Re: [PATCH v6 4/5] dma-buf: heaps: Add CMA heap to dmabuf heaps
From: Andrew F. Davis
Date: Thu Jul 25 2019 - 14:07:28 EST
On 7/25/19 10:30 AM, Christoph Hellwig wrote:
> On Thu, Jul 25, 2019 at 10:25:50AM -0400, Andrew F. Davis wrote:
>> On 7/25/19 10:11 AM, Christoph Hellwig wrote:
>>> On Thu, Jul 25, 2019 at 10:10:08AM -0400, Andrew F. Davis wrote:
>>>> Pages yes, but not "normal" pages from the kernel managed area.
>>>> page_to_pfn() will return bad values on the pages returned by this
>>>> allocator and so will any of the kernel sync/map functions. Therefor
>>>> those operations cannot be common and need special per-heap handling.
>>>
>>> Well, that means this thing is buggy and abuses the scatterlist API
>>> and we can't merge it anyway, so it is irrelevant.
>>>
>>
>> Since when do scatterlists need to only have kernel virtual backed
>> memory pages?
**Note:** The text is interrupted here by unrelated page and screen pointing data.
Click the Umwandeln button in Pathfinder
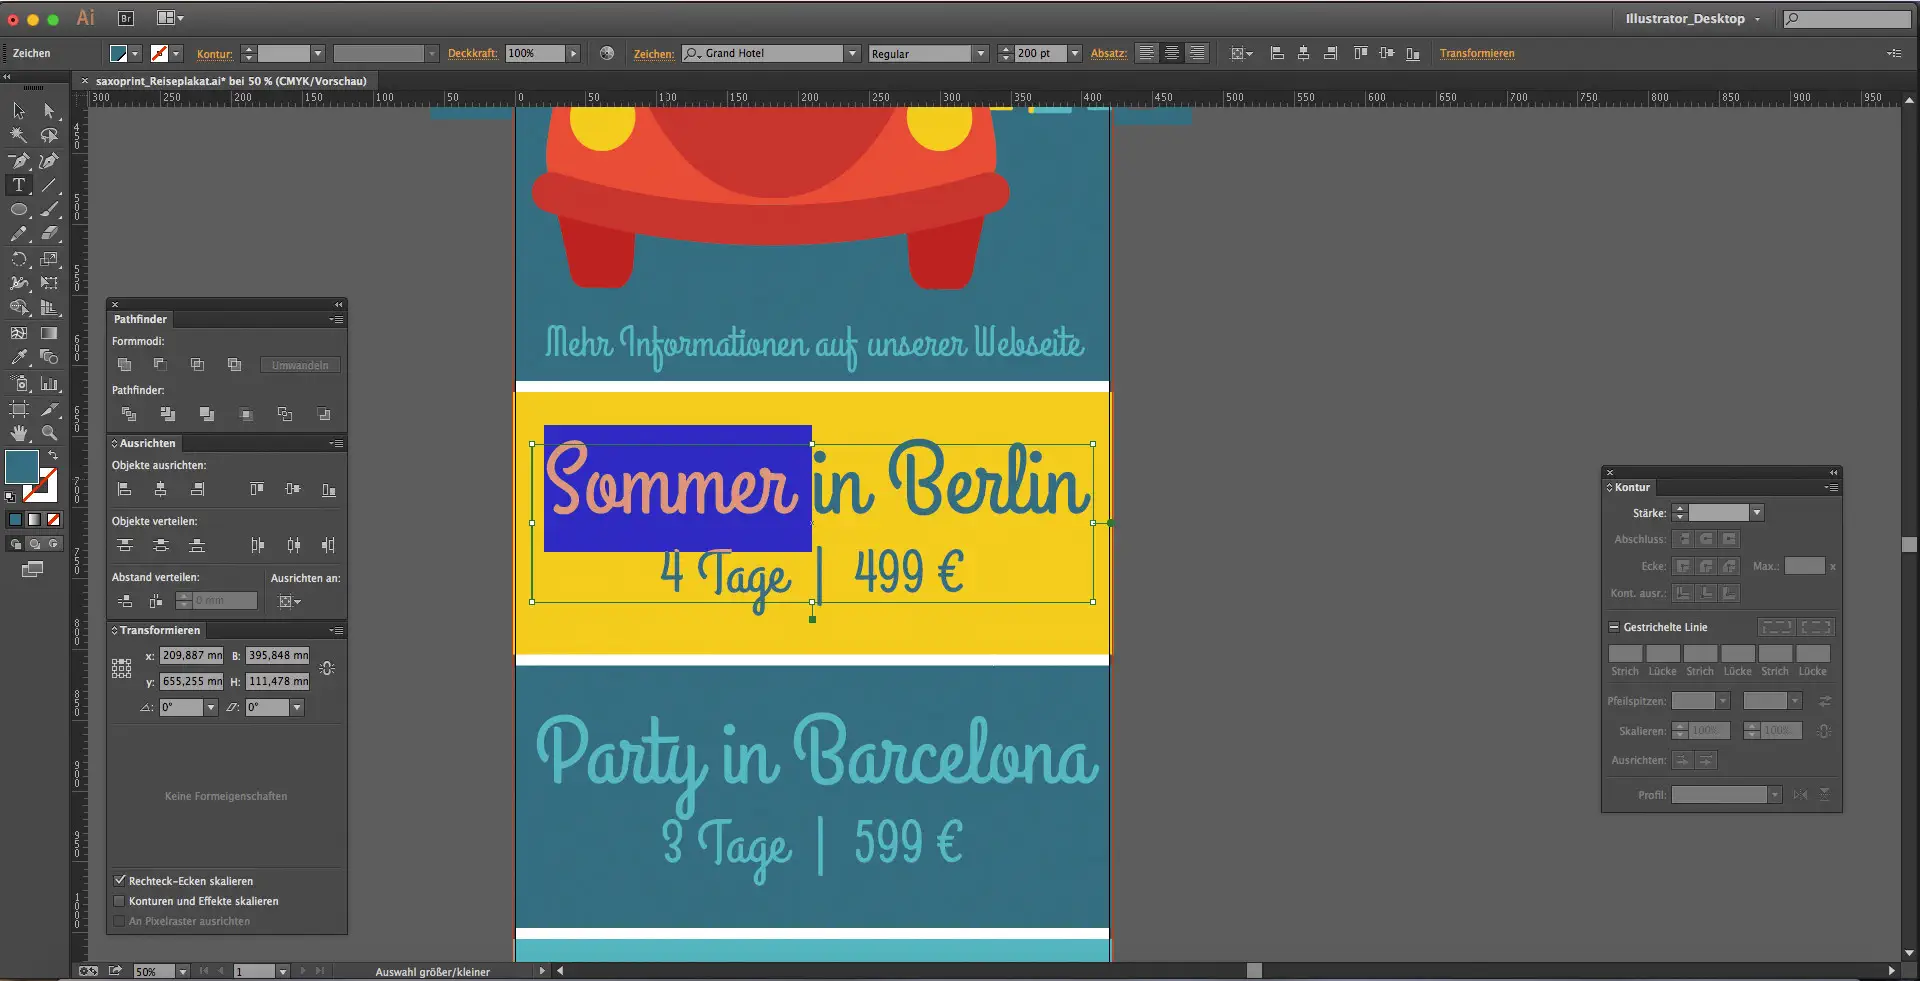[299, 365]
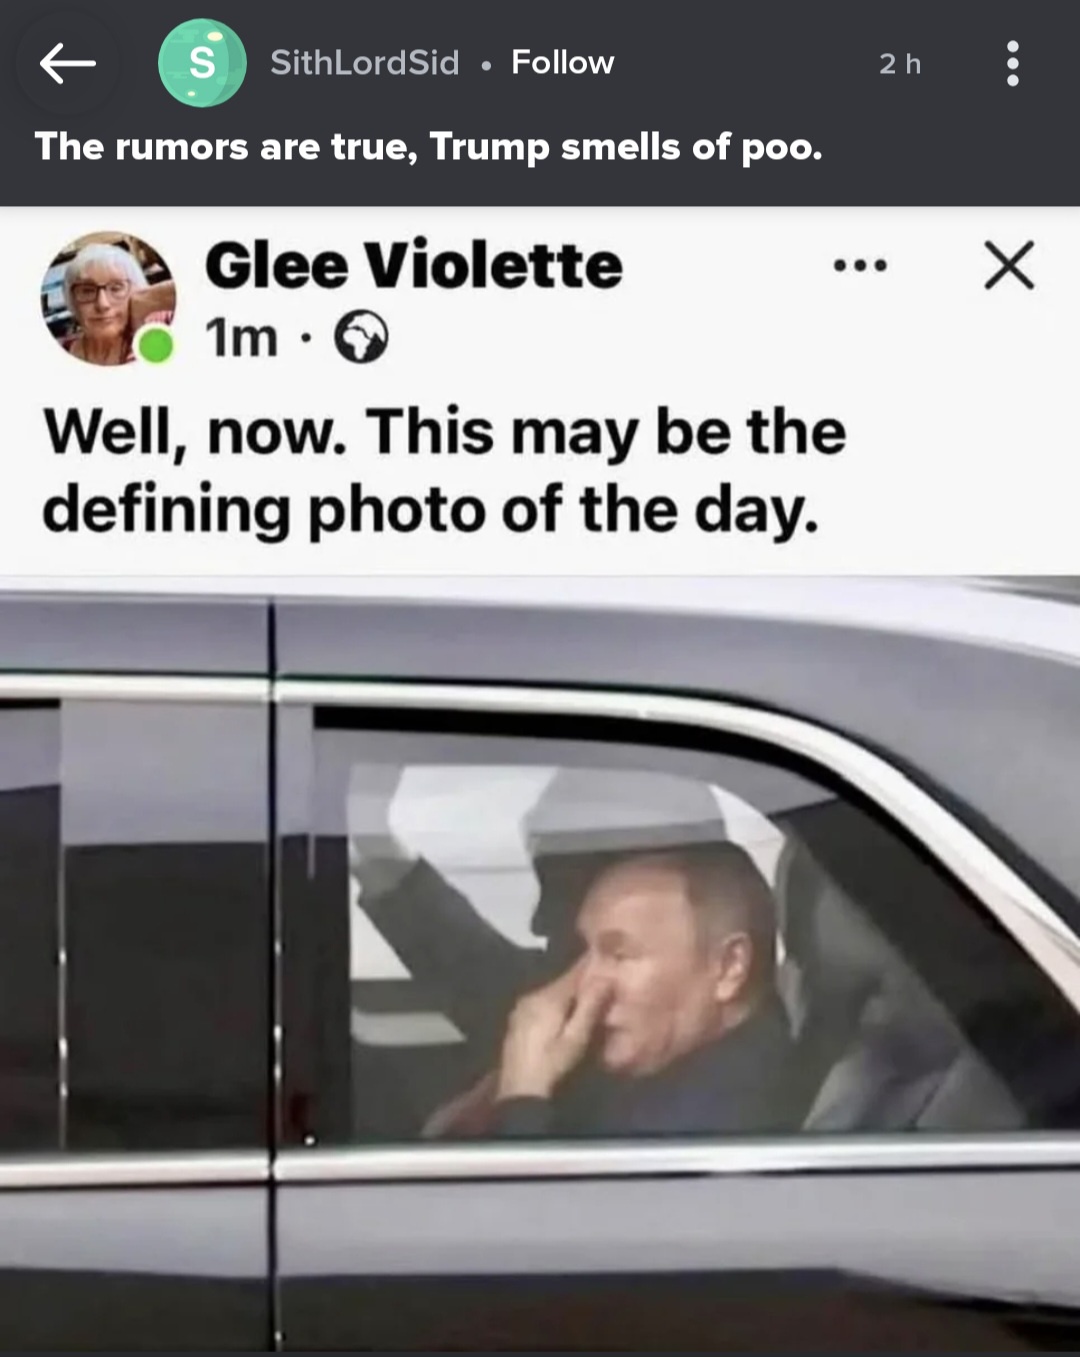Tap the globe public audience icon
The height and width of the screenshot is (1357, 1080).
[x=360, y=337]
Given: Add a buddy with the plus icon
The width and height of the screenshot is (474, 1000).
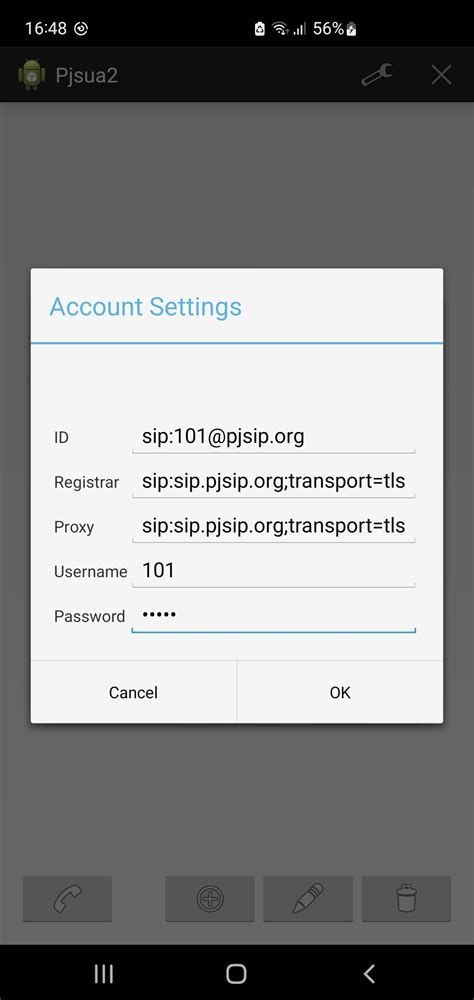Looking at the screenshot, I should coord(210,899).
Device memory is stored in scatterlists and
>> dma_sync_sg_for_* would fail just the same when the cache ops were
>> attempted.
>
> I'm not sure what you mean with virtual backed memory pages, as we
> don't really have that concept.
>
> But a page in the scatterlist needs to be able to be used everywhere
> we'd normally use a page, e.g. page_to_phys, page_to_pfn, kmap,
> page_address (if !highmem) as consumers including the dma mapping
> interface do all that.
>
> If you want to dma map memory that does not have page backing you
> need to use dma_map_resource.
>
I probably should have worded that better.
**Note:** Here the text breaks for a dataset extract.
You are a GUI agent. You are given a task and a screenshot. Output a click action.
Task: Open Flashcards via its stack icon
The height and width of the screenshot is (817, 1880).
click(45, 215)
It does have page backing, what I meant by "page_to_pfn() will return
bad values" is not that it won't give you the correct pfn, it will, but
that then that pfn is not part of the normal memory space
(lowmem/highmem) it's device memory, so cache ops won't work. But you
should not be doing that on device memory anyway.
That is a problem with Ion I want to avoid, it assumed all buffers were
in DDR and so would do cache operations on them unconditionally, too
many assumptions were made as too much was moved into the common core
code and not enough was left for the heaps themselves to decide.